Explanation of Terms

Data and Research Data: for the purposes of this project, we interpret ‘data’ very broadly. We consider virtually any electronic output, input, or discourse that researchers use or create in the course of research to be ‘research data’. For example, Excel spreadsheets and SPSS data sets with statistics or measurements are ‘research data,’ but so are the lines of computer code used to transform the data, researcher field notes and transcripts, digital images used in research or presentations, e-mail correspondence containing academic discourse, and versions of academic papers. While most research data will be in a digital format, some physical objects or paper records such as lab notebooks may justifiably be termed as ‘research data’ too, since they are an integral element required to understand the data.

Data Management: the processes involved in creating, obtaining, transforming, sharing, protecting, documenting and preserving data (see explanation above of what constitutes research data). Data Management includes everything from file naming conventions to policies and practices on creating metadata and documentation for the long term. Professional data managers often refer to the process as ‘data curation’. For a PDF with a chart and explanation of the data curation lifecycle, click here (courtesy of the Digital Curation Centre).

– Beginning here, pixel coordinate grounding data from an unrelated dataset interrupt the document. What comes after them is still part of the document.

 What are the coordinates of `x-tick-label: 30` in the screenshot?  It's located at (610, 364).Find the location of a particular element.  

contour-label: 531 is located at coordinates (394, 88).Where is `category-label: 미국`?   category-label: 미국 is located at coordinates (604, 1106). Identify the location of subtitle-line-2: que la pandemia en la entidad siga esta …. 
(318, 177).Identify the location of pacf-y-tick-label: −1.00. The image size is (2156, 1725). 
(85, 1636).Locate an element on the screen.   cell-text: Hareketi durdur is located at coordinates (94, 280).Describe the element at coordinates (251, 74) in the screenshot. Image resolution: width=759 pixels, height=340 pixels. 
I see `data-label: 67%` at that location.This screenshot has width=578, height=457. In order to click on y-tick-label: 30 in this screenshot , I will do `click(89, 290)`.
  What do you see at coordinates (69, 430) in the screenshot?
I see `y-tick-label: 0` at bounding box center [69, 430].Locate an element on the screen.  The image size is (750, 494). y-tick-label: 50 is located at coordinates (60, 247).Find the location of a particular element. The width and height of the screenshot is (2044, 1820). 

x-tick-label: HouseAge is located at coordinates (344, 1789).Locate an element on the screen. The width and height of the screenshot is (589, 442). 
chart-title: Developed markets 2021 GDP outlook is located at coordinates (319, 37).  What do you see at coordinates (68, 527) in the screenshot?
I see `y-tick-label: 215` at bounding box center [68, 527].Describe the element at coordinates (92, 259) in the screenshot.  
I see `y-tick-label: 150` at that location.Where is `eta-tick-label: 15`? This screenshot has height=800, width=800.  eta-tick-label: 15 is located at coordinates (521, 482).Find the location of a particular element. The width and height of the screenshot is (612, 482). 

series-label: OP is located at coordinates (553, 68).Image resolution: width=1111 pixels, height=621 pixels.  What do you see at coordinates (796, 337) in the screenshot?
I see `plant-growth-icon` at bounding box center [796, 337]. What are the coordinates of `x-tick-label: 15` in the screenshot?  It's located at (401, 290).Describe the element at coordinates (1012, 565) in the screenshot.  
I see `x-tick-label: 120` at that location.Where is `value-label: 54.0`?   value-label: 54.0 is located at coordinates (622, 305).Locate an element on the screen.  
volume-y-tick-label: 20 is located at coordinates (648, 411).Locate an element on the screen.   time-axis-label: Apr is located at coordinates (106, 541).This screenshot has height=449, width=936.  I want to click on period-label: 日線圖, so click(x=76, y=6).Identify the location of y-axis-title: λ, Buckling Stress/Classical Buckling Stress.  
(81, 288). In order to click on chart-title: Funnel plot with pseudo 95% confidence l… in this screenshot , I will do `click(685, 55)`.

Digital Preservation or Digital Curation: These terms are used somewhat interchangeably. They refer to all activities toward ensuring that digital information is available, interpretable, and useable over the long term. This includes storing files in a digital repository or digital archive, transforming files to make them compatible with newer versions of software or more common platforms, and backing up files. It also includes activities such as cataloguing/archiving or creating metadata and documentation so that internal and external users can interpret and use data in the future.

Digital Repository: a digital database and server system where academics/researchers can deposit their articles, books, and data. These include ‘institutional repositories’ (which contain the output of a single institution, often a university) and subject-specific repositories (which contain materials related to a particular subject or academic discipline). Digital repositories often take on the role of making electronic information publically available, preserving it in the medium and long term, and migrating information to be compatible with new software (or new versions of software) where possible.

Institutional Repository: a type of digital repository, housed within a single institution. Institutional Repositories are prevalent in universities and often collect published research papers.

Documentation: broad contextual information that helps outside users to understand and interpret data. This could include descriptions of files, file structure and relationships between files, as well as more general details on research methods and the context of creation e.g. project documentation. Metadata typically provides detailed information about a specific data object, while documentation provides the wider context needed for future users to be able to understand and trust the data collection.

Metadata: often explained as ‘data about data,’ metadata is contextual information about an object, often included within the data file itself. This could include information about data attributes, the creator, the source of the data, variable names, the date and time of data collection, or information about usage rights e.g. confidentiality or intellectual property rights.